Copy word for word the part of the article on 2007's rising talents starting at "There was a" and ending at "and degeneracy beckon.".

-------- Reading text

2007's next big things

Who will be the bright young stars of 2007? Our experts introduce the hottest new talents from the worlds of art, music, books, fashion, food, politics and sport

Saturday 30 December 2006 01:00 GMT

The pop star: Mika

Mika is that rare thing - a singer-songwriter with charisma and talent. Add to that a penchant for grandiose Technicolor pop and you have a proper star-in-waiting. The son of a Lebanese father and an American mother, Mika was born in Beirut in the mid-Eighties and grew up listening to everything from folk to flamenco. A series of traumatic childhood experiences, including the kidnapping of his father at the American embassy in Kuwait in 1993, did nothing to dampen his enthusiasm for singing and performing. When he was nine the family relocated to Paris and then to London where, under the tutelage of a Russian voice coach, Mika began to hone his craft. At 11, he made his stage debut in Richard Strauss's Die Frau ohne Schatten. This was followed by a stint at the Royal College of Music, though he dropped out deciding he was better suited to pop.

There was a false start with a record company who wanted to turn Mika into the next Craig David. Undeterred, he pursued his signature sound - a glorious collision of shiny pop and pomp rock. His début album, Life in Cartoon Motion, released next February and containing the single "Grace Kelly", is a masterpiece in pop melodrama. One part Rufus Wainwright to two parts Queen, the album finds Mika extolling the virtues of generously proportioned women ("Big Girl") and simply celebrating being alive ("Love Today"). With a recent appearance on Later With Jools Holland, a Radio 1 Record of the Week and a gushing endorsement on Popbitch, Mika's time has clearly come. Bright lights and degeneracy beckon.

----------------
-------- Supplied entries

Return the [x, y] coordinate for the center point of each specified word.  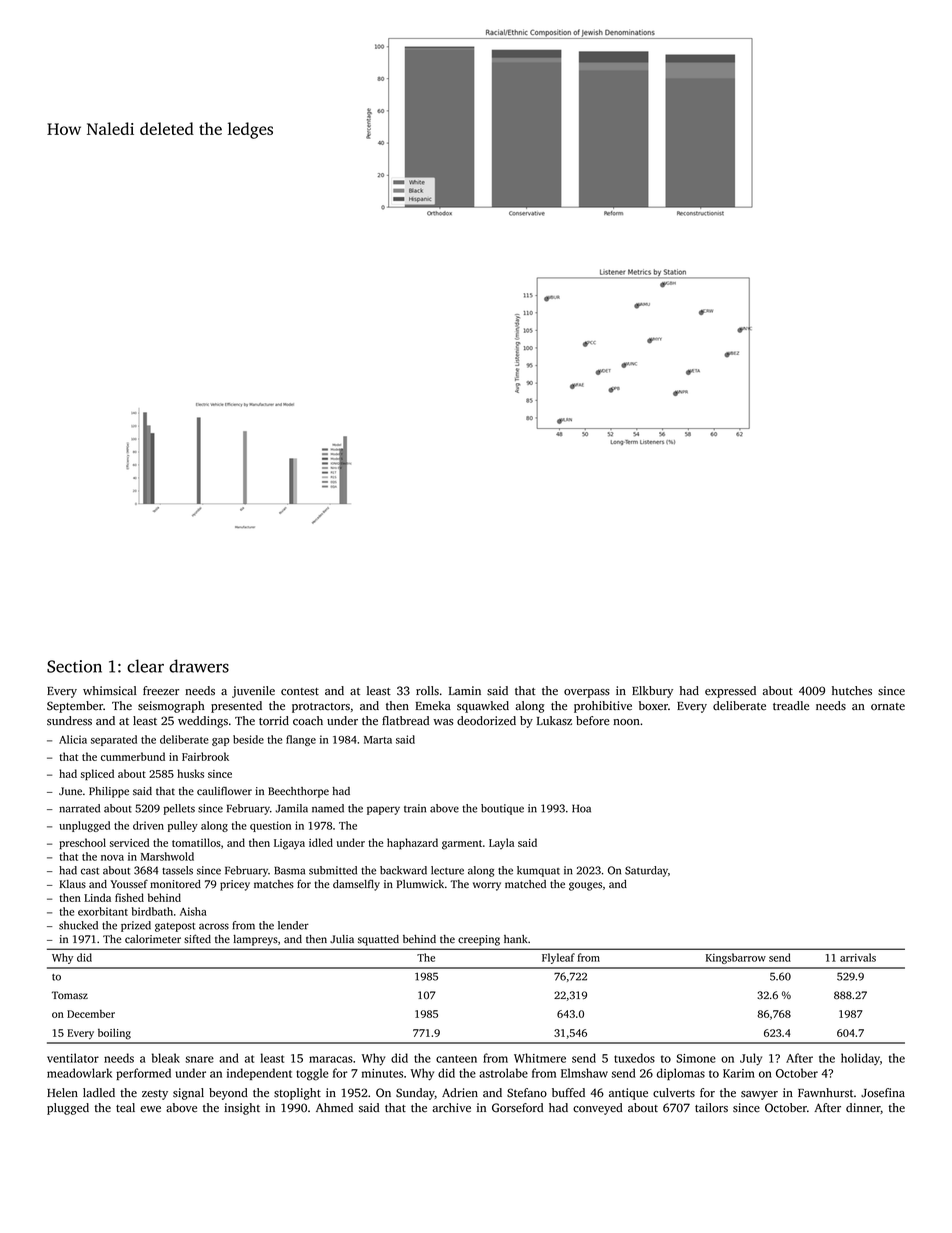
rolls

----------------
-------- Supplied entries

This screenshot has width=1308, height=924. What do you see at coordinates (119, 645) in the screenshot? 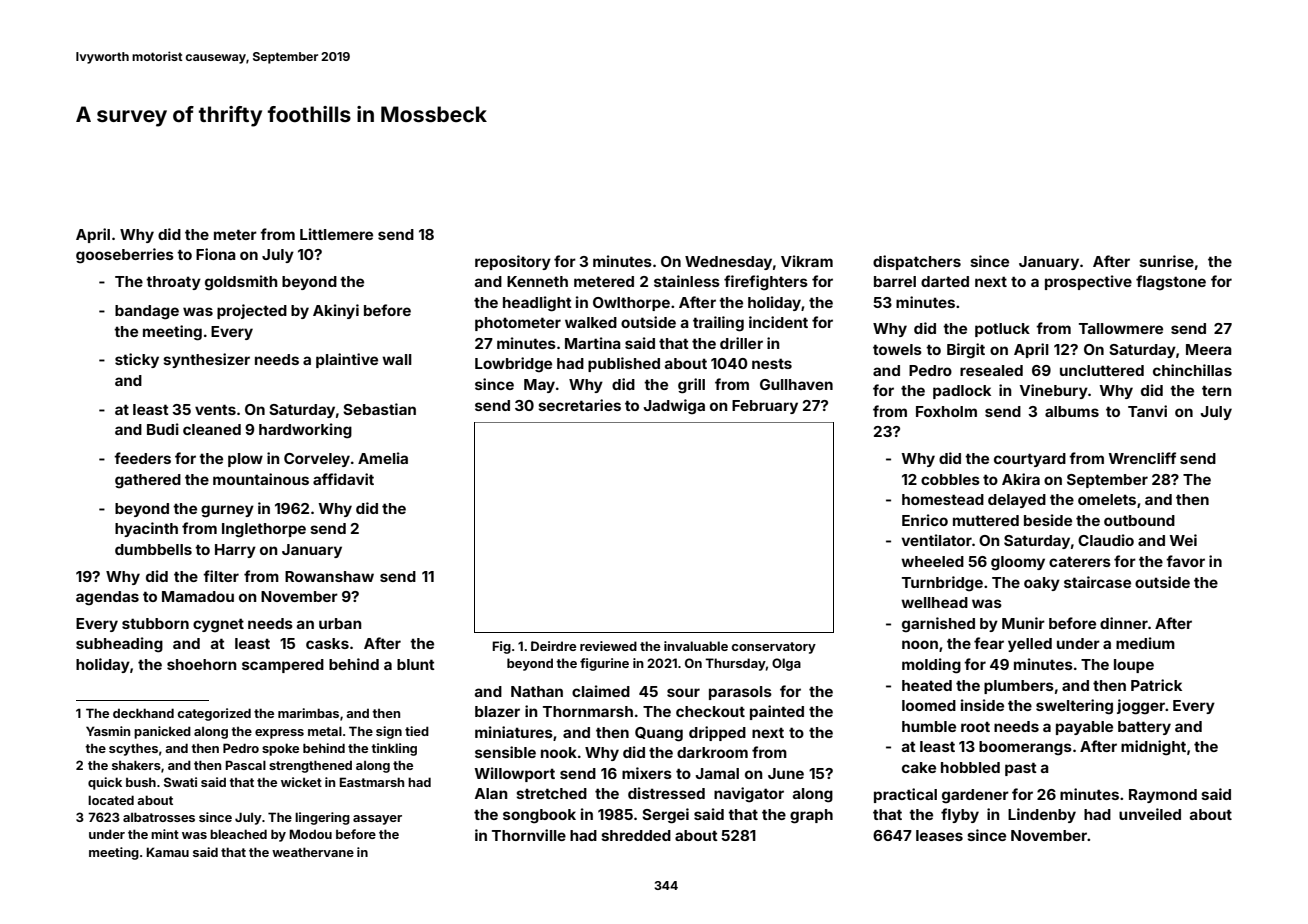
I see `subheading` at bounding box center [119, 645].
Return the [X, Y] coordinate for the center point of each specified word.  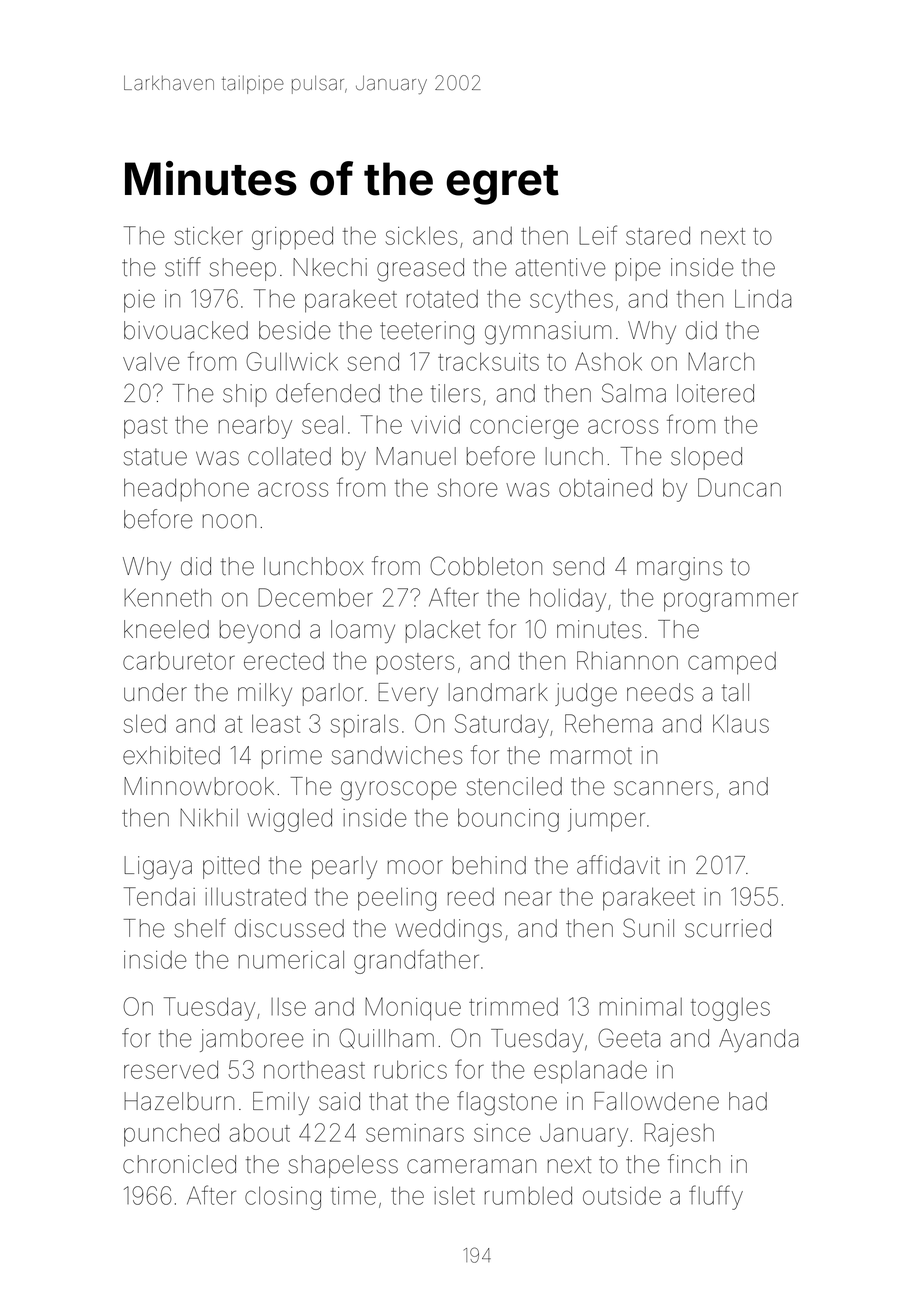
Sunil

----------------

=== Exercise output ===
There was a false start with a record company who wanted to turn Mika into the next Craig David. Undeterred, he pursued his signature sound - a glorious collision of shiny pop and pomp rock. His début album, Life in Cartoon Motion, released next February and containing the single "Grace Kelly", is a masterpiece in pop melodrama. One part Rufus Wainwright to two parts Queen, the album finds Mika extolling the virtues of generously proportioned women ("Big Girl") and simply celebrating being alive ("Love Today"). With a recent appearance on Later With Jools Holland, a Radio 1 Record of the Week and a gushing endorsement on Popbitch, Mika's time has clearly come. Bright lights and degeneracy beckon.